MESSINA. Galati? Zona dʼespansione. Bordonaro? Anche. Le colline sulla Panoramica? Aree di complemento. Traduzione? Cemento. Su cemento. Il piano regolatore di Messina è questo, prendere o lasciare. A lasciare, in questi anni, non ci ha pensato nessuno. A prendere, invece, in molti, Troppi. Il risultato è che a Messina per dieci anni si è costruito talmente tanto che, secondo l’Istat, il 15% delle abitazioni non sono occupate. Poi, a fermare l’assalto al territorio ci ha pensato il mercato, con domanda azzerata ed offerta che di conseguenza si è adeguata. Ma dopo che gli scempi erano stati compiuti.

Tarato male sovrastimando la popolazione, azzoppato da settecento emendamenti e definitivamente massacrato sotto il machete delle altrettante osservazioni, il Prg approvato nel 2002 dopo un iter infinito iniziato nel 1998, ha permesso che si costruisse lì dove invece era meglio non farlo, per cento motivi.

L’ʼarea della Panoramica dello Stretto, per esempio. Nel 1976, il piano regolatore Tekne aveva previsto, a monte della strada, una fascia di ampiezza variabile tra i due ed i trecento metri di “zona di interesse naturale e paesistico”. A valle, a parte il borgo dei pescatori di Paradiso, comunque vincolato, i palazzi non potevano superare i due piani dʼaltezza. Un carico antropico sopportabile, quindi. Oggi, dalla foce del torrente Annunziata a Pace, i palazzoni sono spuntati come funghi. Perchè?
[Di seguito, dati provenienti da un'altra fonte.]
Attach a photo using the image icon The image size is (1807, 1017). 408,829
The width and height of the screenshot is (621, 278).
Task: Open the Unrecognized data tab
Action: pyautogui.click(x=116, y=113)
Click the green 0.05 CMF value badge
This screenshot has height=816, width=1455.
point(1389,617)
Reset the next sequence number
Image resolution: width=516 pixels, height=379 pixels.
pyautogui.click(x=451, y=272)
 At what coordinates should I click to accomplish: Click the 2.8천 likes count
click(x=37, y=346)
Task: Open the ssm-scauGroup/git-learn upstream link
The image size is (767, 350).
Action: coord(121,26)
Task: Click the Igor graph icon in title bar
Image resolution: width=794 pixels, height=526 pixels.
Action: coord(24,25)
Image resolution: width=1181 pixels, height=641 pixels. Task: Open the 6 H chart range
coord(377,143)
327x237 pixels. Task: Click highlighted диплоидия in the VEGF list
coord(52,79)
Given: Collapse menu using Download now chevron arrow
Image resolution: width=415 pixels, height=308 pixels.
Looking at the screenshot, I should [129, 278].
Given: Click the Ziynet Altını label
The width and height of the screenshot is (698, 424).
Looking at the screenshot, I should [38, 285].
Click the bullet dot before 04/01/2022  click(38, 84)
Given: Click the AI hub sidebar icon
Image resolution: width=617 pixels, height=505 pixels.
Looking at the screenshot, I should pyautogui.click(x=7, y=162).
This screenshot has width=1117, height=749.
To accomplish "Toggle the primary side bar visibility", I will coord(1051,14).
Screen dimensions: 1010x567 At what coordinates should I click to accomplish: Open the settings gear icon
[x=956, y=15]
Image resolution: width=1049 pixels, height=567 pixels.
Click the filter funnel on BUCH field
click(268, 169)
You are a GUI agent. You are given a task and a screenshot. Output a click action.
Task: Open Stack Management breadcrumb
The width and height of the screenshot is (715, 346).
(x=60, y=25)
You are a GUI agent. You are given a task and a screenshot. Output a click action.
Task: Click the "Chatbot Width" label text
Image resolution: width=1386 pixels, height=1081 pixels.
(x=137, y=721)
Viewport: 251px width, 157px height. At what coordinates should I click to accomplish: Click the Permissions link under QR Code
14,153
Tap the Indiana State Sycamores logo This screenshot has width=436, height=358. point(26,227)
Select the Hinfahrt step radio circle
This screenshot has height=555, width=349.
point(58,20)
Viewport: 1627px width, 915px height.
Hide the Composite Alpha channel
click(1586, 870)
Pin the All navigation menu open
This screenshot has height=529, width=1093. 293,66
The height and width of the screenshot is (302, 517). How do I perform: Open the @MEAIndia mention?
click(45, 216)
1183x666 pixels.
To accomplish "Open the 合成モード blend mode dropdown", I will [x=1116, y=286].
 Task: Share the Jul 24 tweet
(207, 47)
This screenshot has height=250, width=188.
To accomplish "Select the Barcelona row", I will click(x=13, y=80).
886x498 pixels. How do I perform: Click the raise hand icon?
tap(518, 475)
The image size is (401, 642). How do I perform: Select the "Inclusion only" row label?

Superato il borgo delle case basse di Paradiso, il piano regolatore attuale prevede, tra la litoranea e la panoramica, un’enorme zona di edilizia di complemento (contrassegnata dalla sigla B4d), per undici metri d’altezza e tre piani fuori terra, che prosegue senza soluzione di continuità lungo tutta la costa.

E’ andata peggio alle colline a monte della Panoramica, da Paradiso a Contemplazione, zona che da ”interesse naturale e paesistico” è diventata area di complemento B4c, con la possibilità di trarre dai fabbricati ben sei piani fuori terra per un’altezza massima di ventuno metri e settanta. Di più, in tutte le altre zone della città, il Prg non ne prevede. Nè piani, nè metri. Con costi, tra l’altro, esorbitanti. Perchè solo per evitare che le case scivolino a valle, raccontavano gli ingegneri all’epoca della corsa al cemento,  è stato necessario mettere in sicurezza le fondamenta con palificazione da diciotto metri.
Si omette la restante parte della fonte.